─── Extracted information

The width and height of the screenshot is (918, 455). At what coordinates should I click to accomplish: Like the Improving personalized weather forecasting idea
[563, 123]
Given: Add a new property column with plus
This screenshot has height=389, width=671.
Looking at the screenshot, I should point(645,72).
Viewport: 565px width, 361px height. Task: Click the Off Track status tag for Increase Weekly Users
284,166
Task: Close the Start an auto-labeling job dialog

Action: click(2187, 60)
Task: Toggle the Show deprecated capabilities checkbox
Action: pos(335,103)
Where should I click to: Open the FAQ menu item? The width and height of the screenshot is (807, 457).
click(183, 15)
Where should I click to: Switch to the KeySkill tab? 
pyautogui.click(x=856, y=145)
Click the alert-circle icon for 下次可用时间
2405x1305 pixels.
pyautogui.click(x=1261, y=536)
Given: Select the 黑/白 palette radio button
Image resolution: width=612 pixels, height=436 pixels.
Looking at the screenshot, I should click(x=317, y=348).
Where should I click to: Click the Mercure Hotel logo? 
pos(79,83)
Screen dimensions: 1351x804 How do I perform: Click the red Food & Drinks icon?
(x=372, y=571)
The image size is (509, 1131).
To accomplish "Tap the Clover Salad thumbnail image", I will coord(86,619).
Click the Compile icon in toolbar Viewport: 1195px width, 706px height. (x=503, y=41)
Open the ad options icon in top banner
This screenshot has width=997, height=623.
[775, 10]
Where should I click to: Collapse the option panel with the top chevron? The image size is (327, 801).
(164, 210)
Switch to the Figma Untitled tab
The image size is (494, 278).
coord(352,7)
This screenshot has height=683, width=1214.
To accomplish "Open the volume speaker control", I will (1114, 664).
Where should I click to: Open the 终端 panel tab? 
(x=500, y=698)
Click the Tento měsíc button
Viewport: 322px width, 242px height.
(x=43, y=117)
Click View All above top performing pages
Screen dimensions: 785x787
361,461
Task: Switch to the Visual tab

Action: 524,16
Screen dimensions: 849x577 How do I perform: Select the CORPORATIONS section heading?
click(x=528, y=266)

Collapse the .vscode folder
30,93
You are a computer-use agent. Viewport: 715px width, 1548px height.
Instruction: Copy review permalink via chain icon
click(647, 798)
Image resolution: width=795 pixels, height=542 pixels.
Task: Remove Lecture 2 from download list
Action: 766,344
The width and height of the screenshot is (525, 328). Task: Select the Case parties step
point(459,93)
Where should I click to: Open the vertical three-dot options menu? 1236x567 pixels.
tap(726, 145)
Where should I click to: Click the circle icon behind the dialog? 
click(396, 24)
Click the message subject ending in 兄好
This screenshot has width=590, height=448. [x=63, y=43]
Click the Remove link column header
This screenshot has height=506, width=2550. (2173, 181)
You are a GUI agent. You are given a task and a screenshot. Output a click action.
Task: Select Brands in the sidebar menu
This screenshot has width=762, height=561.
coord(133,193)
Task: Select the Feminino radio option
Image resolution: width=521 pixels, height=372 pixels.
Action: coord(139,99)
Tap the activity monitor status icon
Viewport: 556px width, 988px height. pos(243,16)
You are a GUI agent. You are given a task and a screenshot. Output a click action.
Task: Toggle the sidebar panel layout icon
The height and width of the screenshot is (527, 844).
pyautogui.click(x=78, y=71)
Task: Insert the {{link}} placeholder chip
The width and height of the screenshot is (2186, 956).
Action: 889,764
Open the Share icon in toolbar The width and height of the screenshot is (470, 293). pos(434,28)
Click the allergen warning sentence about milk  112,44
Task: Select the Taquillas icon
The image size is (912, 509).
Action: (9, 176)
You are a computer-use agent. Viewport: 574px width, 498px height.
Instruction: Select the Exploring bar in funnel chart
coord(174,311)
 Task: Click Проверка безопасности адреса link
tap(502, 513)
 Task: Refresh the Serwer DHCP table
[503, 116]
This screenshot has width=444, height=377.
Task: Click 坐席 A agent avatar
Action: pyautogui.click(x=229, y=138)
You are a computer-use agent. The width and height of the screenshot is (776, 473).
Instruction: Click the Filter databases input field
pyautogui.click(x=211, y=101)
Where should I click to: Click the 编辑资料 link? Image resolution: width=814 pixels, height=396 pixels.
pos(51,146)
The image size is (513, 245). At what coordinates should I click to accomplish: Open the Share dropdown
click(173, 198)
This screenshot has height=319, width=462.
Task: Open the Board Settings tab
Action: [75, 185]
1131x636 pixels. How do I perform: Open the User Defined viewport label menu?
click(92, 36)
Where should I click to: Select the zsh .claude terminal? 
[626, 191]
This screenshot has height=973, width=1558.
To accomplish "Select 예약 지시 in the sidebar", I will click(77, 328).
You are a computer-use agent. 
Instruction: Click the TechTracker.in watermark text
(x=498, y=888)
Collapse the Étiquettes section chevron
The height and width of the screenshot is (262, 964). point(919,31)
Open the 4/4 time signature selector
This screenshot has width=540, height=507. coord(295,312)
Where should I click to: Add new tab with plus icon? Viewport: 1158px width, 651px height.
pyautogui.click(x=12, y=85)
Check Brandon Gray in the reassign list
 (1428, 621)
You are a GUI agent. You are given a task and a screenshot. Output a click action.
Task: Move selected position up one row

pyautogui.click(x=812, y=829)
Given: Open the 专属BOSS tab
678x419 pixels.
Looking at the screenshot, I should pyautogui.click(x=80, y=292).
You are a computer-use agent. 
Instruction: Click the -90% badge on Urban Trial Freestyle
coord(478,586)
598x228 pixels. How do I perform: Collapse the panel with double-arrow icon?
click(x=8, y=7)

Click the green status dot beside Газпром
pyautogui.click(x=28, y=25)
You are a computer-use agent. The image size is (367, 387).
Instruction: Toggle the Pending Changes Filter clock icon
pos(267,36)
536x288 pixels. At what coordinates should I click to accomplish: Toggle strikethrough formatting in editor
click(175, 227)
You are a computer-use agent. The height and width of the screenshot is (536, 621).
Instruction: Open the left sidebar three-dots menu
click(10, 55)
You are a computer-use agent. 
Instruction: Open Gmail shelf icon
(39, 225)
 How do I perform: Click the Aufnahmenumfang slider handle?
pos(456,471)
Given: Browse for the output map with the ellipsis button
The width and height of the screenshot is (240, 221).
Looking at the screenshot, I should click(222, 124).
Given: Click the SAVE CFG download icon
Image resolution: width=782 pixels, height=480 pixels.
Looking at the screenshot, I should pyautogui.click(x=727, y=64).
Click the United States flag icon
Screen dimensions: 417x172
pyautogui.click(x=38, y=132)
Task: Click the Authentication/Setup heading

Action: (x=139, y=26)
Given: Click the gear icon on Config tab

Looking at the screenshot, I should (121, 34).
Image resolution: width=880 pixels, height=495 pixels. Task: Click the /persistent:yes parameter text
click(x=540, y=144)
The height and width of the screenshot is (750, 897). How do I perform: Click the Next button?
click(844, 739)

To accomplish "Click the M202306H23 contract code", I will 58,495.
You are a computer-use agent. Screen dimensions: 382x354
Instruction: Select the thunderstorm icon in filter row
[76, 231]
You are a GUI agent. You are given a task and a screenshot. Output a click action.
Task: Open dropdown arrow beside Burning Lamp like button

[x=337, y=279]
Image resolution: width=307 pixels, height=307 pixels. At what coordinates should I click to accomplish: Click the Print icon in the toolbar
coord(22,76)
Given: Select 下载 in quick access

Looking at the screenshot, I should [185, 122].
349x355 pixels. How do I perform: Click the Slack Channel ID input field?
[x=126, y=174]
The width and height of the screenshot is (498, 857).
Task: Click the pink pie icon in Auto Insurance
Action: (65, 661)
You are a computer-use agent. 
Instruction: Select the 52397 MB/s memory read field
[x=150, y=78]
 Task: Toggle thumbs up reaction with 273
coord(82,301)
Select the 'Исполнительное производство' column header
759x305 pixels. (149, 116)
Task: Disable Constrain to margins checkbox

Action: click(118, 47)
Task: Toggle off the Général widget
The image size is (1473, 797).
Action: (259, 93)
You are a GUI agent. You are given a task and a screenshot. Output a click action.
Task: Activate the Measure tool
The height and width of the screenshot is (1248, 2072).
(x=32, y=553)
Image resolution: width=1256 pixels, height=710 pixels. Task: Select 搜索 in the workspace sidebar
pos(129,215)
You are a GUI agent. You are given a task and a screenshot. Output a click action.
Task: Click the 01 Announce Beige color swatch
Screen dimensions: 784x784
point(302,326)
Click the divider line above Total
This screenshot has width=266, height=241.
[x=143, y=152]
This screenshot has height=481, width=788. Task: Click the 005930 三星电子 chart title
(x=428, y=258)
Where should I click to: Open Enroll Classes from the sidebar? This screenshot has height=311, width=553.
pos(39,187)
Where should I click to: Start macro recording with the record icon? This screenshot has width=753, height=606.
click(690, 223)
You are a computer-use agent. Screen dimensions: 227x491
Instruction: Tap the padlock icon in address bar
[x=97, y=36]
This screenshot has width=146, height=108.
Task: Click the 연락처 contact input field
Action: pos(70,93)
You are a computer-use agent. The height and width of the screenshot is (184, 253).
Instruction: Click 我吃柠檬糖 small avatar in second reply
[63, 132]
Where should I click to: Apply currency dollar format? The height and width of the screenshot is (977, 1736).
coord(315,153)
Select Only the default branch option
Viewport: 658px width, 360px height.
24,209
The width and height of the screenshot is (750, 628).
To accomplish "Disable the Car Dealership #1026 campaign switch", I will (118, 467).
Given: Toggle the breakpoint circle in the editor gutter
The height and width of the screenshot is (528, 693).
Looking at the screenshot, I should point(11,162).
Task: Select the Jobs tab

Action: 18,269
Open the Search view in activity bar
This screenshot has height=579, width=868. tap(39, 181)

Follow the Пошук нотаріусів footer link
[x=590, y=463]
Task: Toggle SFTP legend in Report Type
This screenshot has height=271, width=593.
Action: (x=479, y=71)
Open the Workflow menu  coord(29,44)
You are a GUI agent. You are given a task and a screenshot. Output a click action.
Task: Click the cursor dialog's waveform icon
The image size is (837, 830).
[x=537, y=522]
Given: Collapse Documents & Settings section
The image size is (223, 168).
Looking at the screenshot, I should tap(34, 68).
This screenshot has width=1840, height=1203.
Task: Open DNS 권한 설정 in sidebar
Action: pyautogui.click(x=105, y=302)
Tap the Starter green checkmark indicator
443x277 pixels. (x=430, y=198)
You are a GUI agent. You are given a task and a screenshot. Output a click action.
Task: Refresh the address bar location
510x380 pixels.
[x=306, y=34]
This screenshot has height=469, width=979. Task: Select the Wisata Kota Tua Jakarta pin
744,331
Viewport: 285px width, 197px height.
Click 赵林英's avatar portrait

──────

▶ [Required task]:
Turn the material from the line with "Open the Search view in activity bar" through the line with "[x=537, y=522]" into a JSON list of strings, one string per line, with blank lines dropped.

▶ [Output]:
[
  "Open the Search view in activity bar",
  "This screenshot has height=579, width=868. tap(39, 181)",
  "Follow the Пошук нотаріусів footer link",
  "[x=590, y=463]",
  "Task: Toggle SFTP legend in Report Type",
  "This screenshot has height=271, width=593.",
  "Action: (x=479, y=71)",
  "Open the Workflow menu  coord(29,44)",
  "You are a GUI agent. You are given a task and a screenshot. Output a click action.",
  "Task: Click the cursor dialog's waveform icon",
  "The image size is (837, 830).",
  "[x=537, y=522]"
]